The Broken window theory

The broken windows theory was planned by James Wilson and George Kelling in 1982. “Broken windows “is a symbol of minor disorders in the neighbourhood. When these disorders are not taken care of, they lead significant crimes as they encouraged the offender’s nothing would happen if they commit more significant crimes. The broken windows and other forms of criminal activities are signs of poor social control, and the offenders assume that the crimes are not going to be noticed by the authorities (Wilson,1982).

The Kansas City preventive patrol was a study that was conducted by the Kansas police department, to remove the marking on the police patrol cars and foot patrol for the police to patrol without being noticed (Brown,1974). Police in Kansas was in a position to identify broken windows as they patrolled the area. Tackling them almost immediately was expected to improve the crime rate. Police patrol did not reduce crime rates; however but they developed the security feeling in the neighbourhood.

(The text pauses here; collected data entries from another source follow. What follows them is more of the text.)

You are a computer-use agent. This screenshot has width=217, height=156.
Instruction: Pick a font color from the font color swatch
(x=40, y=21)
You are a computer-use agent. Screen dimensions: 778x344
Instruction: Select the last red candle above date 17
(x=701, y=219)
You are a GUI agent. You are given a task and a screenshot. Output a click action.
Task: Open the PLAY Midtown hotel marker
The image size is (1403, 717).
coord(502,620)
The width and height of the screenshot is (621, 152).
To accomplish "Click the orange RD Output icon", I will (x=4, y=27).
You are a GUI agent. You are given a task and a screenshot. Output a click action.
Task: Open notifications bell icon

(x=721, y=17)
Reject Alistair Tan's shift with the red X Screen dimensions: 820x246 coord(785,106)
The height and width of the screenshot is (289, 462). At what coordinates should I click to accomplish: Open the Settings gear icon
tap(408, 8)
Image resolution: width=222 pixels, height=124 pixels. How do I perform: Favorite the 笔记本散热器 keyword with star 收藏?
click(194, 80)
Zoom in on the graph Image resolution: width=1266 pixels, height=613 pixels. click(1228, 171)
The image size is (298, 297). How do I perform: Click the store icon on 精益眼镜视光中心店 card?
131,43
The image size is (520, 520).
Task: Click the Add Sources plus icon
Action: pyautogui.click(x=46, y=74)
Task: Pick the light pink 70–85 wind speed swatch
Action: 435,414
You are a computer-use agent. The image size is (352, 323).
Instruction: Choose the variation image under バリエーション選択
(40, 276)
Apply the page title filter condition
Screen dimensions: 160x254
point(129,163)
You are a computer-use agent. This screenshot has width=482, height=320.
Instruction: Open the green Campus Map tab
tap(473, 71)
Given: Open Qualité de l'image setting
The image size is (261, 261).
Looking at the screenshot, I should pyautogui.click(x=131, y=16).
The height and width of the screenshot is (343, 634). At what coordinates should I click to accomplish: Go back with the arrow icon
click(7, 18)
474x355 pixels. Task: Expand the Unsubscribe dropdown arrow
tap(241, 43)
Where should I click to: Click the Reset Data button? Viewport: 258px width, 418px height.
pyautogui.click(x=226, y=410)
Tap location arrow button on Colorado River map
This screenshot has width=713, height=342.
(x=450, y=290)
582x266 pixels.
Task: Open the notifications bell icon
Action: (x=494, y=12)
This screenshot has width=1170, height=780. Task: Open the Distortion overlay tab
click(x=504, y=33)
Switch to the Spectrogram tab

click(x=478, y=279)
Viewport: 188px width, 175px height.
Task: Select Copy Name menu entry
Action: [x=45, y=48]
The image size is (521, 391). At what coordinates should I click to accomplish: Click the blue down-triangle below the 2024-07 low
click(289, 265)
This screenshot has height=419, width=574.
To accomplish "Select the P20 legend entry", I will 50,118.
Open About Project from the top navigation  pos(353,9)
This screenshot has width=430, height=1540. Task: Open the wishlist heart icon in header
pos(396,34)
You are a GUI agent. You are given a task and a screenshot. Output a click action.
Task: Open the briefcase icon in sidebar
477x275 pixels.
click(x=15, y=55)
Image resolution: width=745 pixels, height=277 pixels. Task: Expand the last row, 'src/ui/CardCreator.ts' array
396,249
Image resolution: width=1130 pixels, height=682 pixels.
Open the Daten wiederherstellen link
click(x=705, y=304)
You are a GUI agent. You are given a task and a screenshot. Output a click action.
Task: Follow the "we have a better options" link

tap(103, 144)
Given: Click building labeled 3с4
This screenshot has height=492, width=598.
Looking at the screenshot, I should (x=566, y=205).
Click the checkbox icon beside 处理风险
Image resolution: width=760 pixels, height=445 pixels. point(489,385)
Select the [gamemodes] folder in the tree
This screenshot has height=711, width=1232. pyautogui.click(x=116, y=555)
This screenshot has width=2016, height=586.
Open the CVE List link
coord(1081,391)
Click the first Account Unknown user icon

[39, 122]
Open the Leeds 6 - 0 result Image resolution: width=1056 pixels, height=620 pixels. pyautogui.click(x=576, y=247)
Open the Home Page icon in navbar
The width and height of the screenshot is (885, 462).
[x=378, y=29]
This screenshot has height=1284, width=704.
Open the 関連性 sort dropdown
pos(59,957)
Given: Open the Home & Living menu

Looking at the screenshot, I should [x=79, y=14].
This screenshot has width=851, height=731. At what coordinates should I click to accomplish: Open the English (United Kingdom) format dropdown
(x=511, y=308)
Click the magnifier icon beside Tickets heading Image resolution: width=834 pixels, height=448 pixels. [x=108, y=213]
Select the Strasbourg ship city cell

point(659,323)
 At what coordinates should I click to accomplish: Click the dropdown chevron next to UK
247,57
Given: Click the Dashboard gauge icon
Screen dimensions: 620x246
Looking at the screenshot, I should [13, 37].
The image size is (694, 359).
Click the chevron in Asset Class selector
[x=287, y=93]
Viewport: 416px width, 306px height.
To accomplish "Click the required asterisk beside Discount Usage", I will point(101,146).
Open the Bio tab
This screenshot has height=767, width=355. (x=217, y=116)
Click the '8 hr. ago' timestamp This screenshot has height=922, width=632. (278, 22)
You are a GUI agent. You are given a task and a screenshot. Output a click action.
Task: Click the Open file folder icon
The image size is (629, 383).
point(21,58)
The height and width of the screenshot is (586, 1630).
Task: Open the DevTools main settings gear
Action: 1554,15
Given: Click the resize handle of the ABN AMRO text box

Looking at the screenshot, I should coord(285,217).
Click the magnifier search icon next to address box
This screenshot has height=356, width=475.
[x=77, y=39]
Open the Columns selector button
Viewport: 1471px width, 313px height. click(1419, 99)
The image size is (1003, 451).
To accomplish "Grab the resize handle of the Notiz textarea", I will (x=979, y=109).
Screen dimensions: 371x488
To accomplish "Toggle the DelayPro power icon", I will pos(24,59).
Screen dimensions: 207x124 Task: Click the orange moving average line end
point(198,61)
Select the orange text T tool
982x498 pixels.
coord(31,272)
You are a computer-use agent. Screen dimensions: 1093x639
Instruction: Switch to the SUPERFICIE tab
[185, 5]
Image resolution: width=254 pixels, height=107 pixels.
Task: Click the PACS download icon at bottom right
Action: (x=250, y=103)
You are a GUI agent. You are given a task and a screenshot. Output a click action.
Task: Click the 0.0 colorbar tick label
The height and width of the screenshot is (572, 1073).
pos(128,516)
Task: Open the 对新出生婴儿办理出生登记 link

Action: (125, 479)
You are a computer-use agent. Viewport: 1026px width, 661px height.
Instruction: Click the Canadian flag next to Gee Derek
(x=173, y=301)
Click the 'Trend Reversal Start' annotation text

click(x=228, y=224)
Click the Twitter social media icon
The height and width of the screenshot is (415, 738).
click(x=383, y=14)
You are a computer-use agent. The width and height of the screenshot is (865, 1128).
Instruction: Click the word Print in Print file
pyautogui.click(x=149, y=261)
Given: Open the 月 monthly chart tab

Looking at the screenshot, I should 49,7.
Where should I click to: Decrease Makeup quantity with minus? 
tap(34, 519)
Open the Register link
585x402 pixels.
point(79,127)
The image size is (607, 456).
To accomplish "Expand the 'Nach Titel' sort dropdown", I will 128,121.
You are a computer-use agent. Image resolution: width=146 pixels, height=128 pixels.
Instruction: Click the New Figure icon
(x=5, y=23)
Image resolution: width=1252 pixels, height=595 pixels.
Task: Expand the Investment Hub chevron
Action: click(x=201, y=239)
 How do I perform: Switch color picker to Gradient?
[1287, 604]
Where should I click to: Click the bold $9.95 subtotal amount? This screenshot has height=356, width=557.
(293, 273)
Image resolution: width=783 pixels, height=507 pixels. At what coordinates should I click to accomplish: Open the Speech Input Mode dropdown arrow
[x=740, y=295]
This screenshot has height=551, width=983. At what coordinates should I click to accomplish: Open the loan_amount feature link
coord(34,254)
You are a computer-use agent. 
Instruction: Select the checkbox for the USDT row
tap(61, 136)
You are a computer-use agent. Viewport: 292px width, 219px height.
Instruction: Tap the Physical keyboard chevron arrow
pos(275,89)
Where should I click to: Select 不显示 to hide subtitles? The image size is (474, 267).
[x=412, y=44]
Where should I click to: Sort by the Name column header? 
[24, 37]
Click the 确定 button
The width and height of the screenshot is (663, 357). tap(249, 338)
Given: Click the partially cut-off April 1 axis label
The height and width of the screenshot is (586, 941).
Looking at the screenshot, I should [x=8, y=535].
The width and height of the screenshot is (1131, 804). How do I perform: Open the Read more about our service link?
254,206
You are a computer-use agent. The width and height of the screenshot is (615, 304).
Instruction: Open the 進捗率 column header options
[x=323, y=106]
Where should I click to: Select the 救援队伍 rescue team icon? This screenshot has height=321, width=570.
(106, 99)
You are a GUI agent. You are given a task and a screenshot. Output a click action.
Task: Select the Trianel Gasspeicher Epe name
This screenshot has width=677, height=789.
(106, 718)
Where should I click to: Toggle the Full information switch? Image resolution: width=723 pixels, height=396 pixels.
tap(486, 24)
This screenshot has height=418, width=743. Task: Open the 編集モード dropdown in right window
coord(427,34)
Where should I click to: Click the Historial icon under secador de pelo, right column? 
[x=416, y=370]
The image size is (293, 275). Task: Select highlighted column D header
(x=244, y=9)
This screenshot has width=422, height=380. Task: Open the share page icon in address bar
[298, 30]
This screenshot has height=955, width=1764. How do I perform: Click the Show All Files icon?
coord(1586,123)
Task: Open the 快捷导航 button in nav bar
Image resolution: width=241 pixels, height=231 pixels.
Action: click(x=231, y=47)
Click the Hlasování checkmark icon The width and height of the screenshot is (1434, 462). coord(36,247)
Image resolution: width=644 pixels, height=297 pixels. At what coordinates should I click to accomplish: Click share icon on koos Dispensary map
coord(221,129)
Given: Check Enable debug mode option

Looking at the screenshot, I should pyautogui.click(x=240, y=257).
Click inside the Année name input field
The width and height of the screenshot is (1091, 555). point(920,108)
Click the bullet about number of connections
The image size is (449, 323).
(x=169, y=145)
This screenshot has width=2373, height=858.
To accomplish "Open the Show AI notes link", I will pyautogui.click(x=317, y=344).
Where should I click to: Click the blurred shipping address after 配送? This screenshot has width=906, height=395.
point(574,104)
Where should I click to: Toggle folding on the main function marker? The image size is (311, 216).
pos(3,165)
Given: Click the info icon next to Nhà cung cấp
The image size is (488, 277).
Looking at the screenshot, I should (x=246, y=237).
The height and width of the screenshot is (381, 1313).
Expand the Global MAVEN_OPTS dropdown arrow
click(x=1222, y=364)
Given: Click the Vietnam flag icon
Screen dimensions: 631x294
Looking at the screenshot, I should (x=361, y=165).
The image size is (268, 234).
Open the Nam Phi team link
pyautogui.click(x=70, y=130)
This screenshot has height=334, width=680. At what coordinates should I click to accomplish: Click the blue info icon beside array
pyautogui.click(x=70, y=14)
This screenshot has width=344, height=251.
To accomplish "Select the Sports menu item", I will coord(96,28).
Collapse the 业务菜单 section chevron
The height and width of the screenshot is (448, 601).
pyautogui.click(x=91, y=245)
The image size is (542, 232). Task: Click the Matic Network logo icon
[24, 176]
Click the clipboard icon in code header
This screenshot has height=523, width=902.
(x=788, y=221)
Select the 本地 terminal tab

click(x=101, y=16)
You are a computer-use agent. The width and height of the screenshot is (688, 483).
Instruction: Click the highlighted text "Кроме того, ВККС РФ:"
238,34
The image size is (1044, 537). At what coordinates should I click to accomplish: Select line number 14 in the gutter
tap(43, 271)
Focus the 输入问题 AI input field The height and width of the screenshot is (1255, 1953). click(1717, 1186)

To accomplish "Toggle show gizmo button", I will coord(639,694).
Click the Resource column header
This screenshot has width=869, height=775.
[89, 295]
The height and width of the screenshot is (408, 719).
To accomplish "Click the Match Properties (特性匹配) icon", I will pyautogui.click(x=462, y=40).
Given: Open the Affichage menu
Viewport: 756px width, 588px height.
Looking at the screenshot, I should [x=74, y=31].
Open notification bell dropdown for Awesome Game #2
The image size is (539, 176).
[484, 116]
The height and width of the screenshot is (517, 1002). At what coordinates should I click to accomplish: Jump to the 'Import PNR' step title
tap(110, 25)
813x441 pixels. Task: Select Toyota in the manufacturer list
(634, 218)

Broken windows have been majorly indicated by many arrests; however, this only does not involve the community as prescribed in the Kansas experiment. Instead, the police patrol encouraged the police working directly with the local community to handle disorder collectively. The cops should tackle these minor crimes in a way that they still observe the offenders rightin order to stop rebellion among people and as a result crimes may reduce



Kelling, G. L., & Wilson, J. Q. (1982). Broken windows. Atlantic Monthly, 249(3), 29-38.

Kelling, G. L., Pate, T., Dieckman, D., & Brown, C. (1974). The Kansas City Preventive Patrol Experiment: A Technical Report. Washington, DC: Police Foundation.